The progressive in the Wisconsin Senate race, Tom Nelson, who's had years of experience in the state legislature and as Outagamie County Executive, put it like this: "Why do Democrats have a hard time messaging? Because it's hard. Consider the difference between Democrats and Republicans. Republicans need to say just four words: 'less government, lower taxes. Grunt, grunt.' If they can show that the government can't work and then they cut your taxes-- they win. Democrats believe that the government can do some good things. Not only must we articulate a constructive solution to a complicated problem-- and with a compelling narrative-- we need to make it work. And with one-half of the political establishment (give or take) against you, it makes it awfully tough. And so here we are, staring down another tough mid-term."
Morgan Harper is the progressive candidate running for the open Senate seat in Ohio. She was very clear and concise: "In 2022," she said this afternoon, "we must have Democratic nominees who can energize as many people as possible and especially key constituencies we need to turn out-- women, Black voters, and young people. That is why I'm running. We don't just face a messaging challenge; we also face a messenger challenge. The same old playbook will not work." Exactly-- and neither will the same old DSCC/DCCC inauthentic, performative candidates
Iowa progressive Glenn Hurst asked the same question: "How can progressives win?" And here's how he answered:
First, we must have the power to choose our own candidates. When Washington DC Democratic organizations and power brokers anoint 'moderate' candidates before the state voters have even heard their stump speech, democracy loses. When Democratic primaries are unbalanced by self-funding billionaires buying their win, democracy loses. So too does that candidate lose in the general election. When these lackluster conservative candidates are at the top of the ticket, we also lose down the ballot as they cannot produce the turnout needed to carry those competitive down-ballot races.
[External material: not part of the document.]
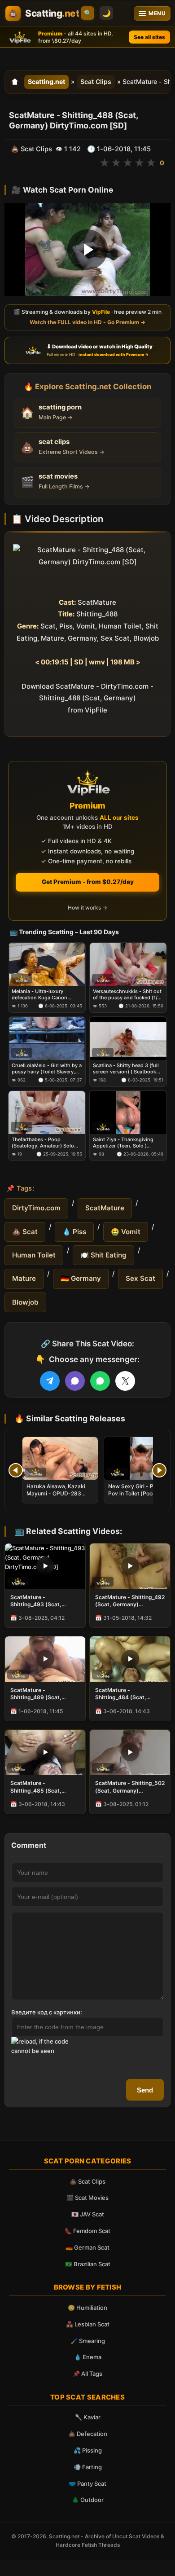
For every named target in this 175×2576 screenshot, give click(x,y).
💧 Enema (87, 2357)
Too many people believe that we are losing because we are not appealing to the middle. However, we put forward candidates that often look more like Republicans rather than moderate Democrats and still lose. We are not losing because our candidates do not appeal to the middle, we are losing because they do not appeal to our base. This has been demonstrated in Iowa where, we have seen moderate candidates at the top of the ticket who then go on to lose in Iowa in the general election, Biden, Greenfield, Hubble, Clinton. When you compare who performed well in the 2022 caucuses, Bernie Sanders, with those past top-of-the-ticket candidates, it tells you that they did not represent the values of Iowa Democrats. In Iowa, this has driven progressive Democrats to abandon the party altogether.
So how do we win? We must raise the money to keep our progressive voices from being drowned out. Those voices need to be clear and unafraid to speak boldly about our social values but to be sure to tie the implementation of policy with the economy and the climate. We must meet our constituents where they are, in person and digitally. i.e. Facebook, Twitter, tik tok, etc. We must remain true to our grassroots origins and engage with local progressive leaders to reach the people they influence. We must engage with local media which has longevity over national media in tight-knit communities.